Male Reproductive Tract


Prostate, Testes, Penis, and Semen



The most commonly evaluated organs of the male reproductive system are the prostate and the testes. Enlargement of either the prostate gland or testicle(s) and testicular tumors are the primary reasons for evaluation of these organs. Testicular fine-needle aspiration (FNA) may also be used to evaluate for male infertility concerns. While prostatic disease is frequently encountered in dogs, especially intact, older dogs, it is extremely rare in cats.1,2 Clinical signs that suggest enlargement of the prostate include difficulty with defecation or micturition, although difficulty with the latter occurs less frequently. Sometimes, urine is tinged red by blood, or blood or pus may drip from the penis. Males may also have decreased fertility or loss of libido. When any of these signs occurs, rectal palpation of the prostate may reveal symmetric or unilateral enlargement, focal bumpiness, or softness.3,4 Such prostate abnormalities detected by palpation or, occasionally, radiographic examination are the primary indications for obtaining material from the gland for cytologic evaluation. Testicular tumors rarely cause clinical signs, and enlargement of the testes or palpation of a mass on physical examination is the most common means for identifying testicular tumors. Aspiration of the testicle does not appear to have immediate or long-term adverse effects on male sexual performance or fertility.5,6 Penile and preputial cytology may also be helpful if a lesion is present, although limited published information is available.



Prostate Gland



Collecting and Preparing Samples


Material from the prostate may be obtained directly through the urethra or by FNA of the gland. To collect via the urethra, digitally massage the prostate while aspirating through a urinary catheter passed to the level of the gland.7,8 More prostatic material may be obtained by washing the part of the urethra near the prostate with a small amount of saline through gentle injection and aspiration while gently massaging the prostate. Material may also be obtained from the prostate through ejaculation.4,8 The prostate is gently massaged during the process to increase the amount of material of prostatic origin because this method may contain contaminants from other parts of the reproductive tract. The first part of the ejaculate contains material primarily derived from the prostate gland.4,8 The sample size is usually large and has a moderate concentration of cells. In addition to prostatic epithelial cells, ejaculated samples may contain numerous spermatozoa and other cells of reproductive tract and urethral origin. Simultaneously collecting and evaluating urethral wash specimens and urine samples (by antepubic cystocentesis) may alleviate some of the problems of interpreting the cytologic and microbiologic findings of the material collected by ejaculation.

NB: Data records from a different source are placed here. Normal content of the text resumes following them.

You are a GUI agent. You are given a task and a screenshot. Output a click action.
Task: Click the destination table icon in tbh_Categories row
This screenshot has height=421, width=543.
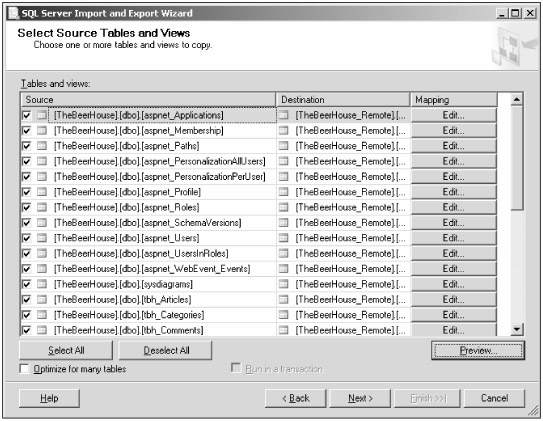pyautogui.click(x=284, y=314)
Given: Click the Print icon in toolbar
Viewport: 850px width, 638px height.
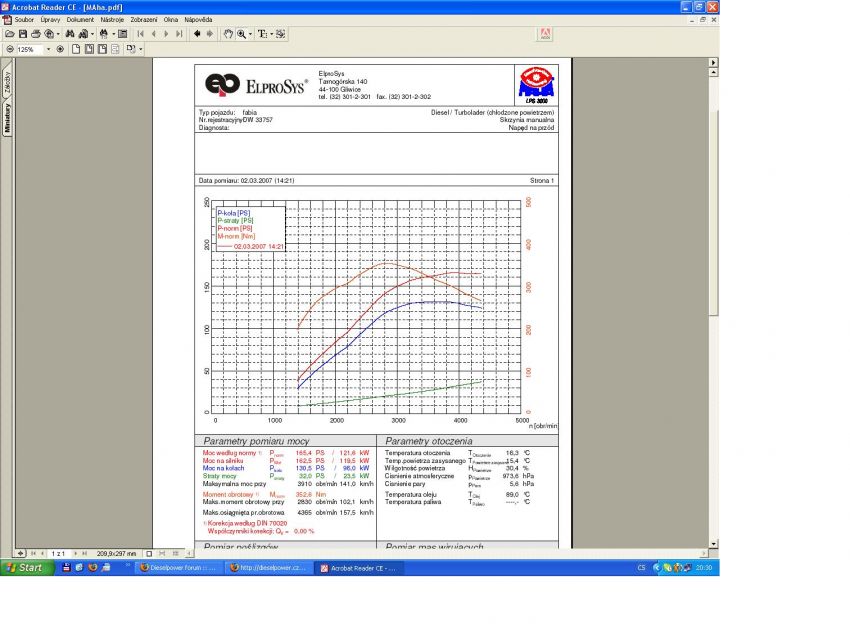Looking at the screenshot, I should [x=35, y=34].
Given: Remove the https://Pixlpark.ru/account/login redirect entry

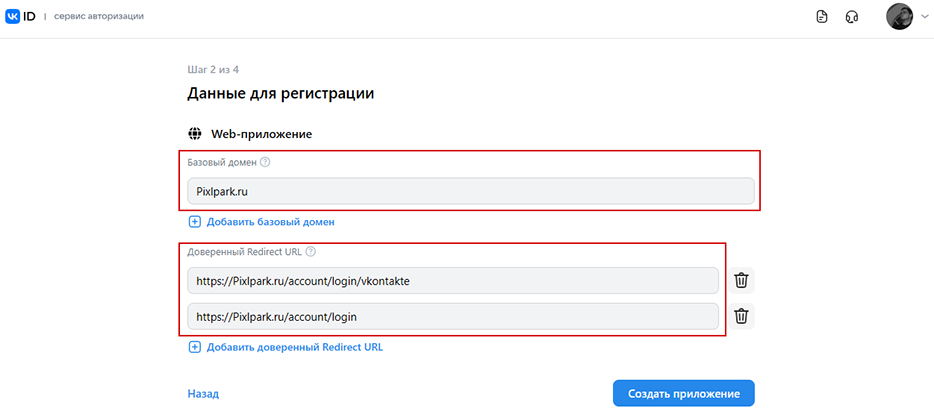Looking at the screenshot, I should [x=741, y=317].
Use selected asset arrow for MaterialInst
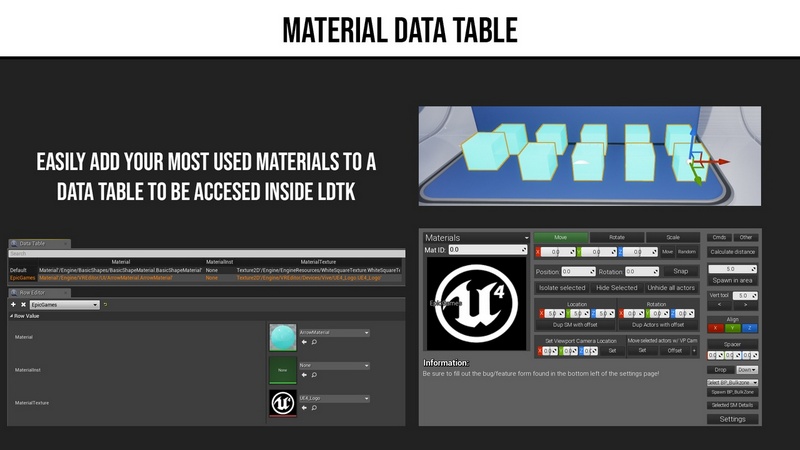Viewport: 800px width, 450px height. (304, 375)
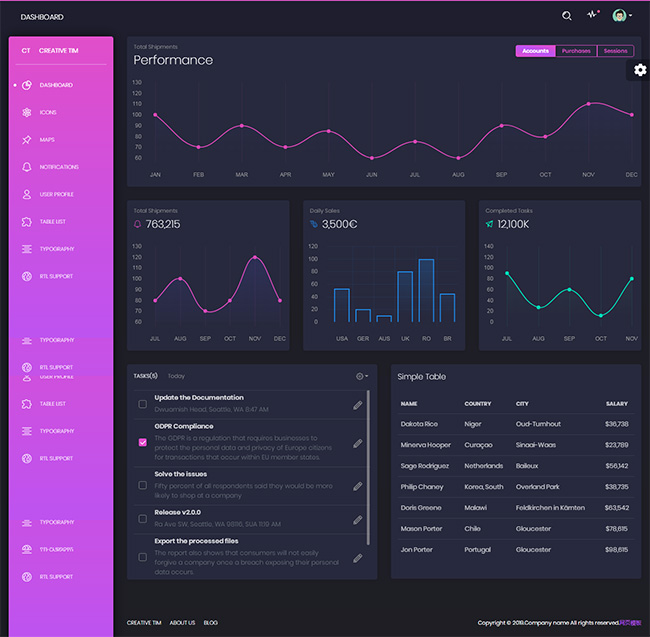Expand the user avatar dropdown menu
Viewport: 650px width, 637px height.
click(622, 16)
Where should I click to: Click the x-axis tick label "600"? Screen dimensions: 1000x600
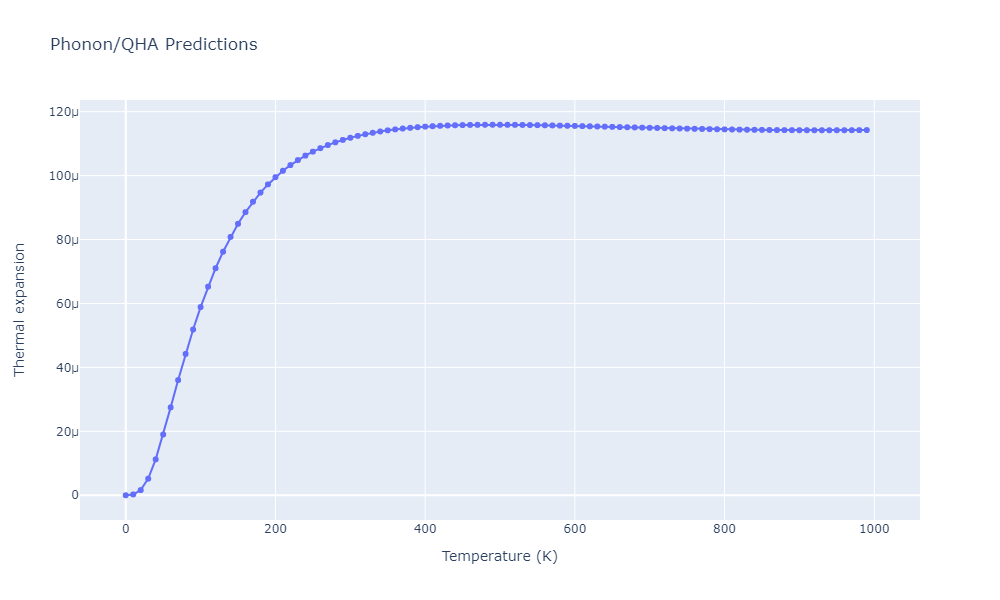(575, 529)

The prostate may also be sampled by direct aspiration with a small-gauge needle. It should be noted that aspiration of the prostate is contraindicated when a prostatic abscess is suspected, as it is possible to seed the needle tract with organisms.1 Ultrasound-guided aspiration is superior to all other methods for obtaining specimens, especially from focal lesions such as cysts. The inguinal area is anesthetized, and the area is prepared as for surgery. Sterile petroleum jelly is applied to the skin to provide an acoustic coupler between the skin and the scanhead, and a small stab incision may be made in the skin to facilitate needle passage. While the ultrasound scanhead is held stationary and needle advancement is monitored on the screen, the needle is directed to the prostate or a specific location within the prostate. When the needle has reached the proper site, a small amount of specimen is aspirated into a sterile syringe.8


The prostate may be sampled by digital guidance of a needle as well, which may be passed through the posterior abdominal wall or the perineal region, although the latter method has not been widely used in veterinary medicine. At either site, local anesthesia is necessary to prevent discomfort and facilitate needle guidance. When the prostate is so enlarged that it can be palpated through the abdominal wall, the needle may be guided to the prostate while the dog is in either lateral or dorsal recumbency and the prostate is immobilized with one hand. This method is usually effective only when the prostate is markedly enlarged.8 From the perineal area, a finger is placed in the rectum, and the needle is passed through the skin in the perineal area and guided into the prostate along the finger. With both methods, the gland is gently aspirated while the needle is moved within it.8 Occasionally, only a small amount of material is obtained by aspiration, but it is usually adequate for making one or two direct smears.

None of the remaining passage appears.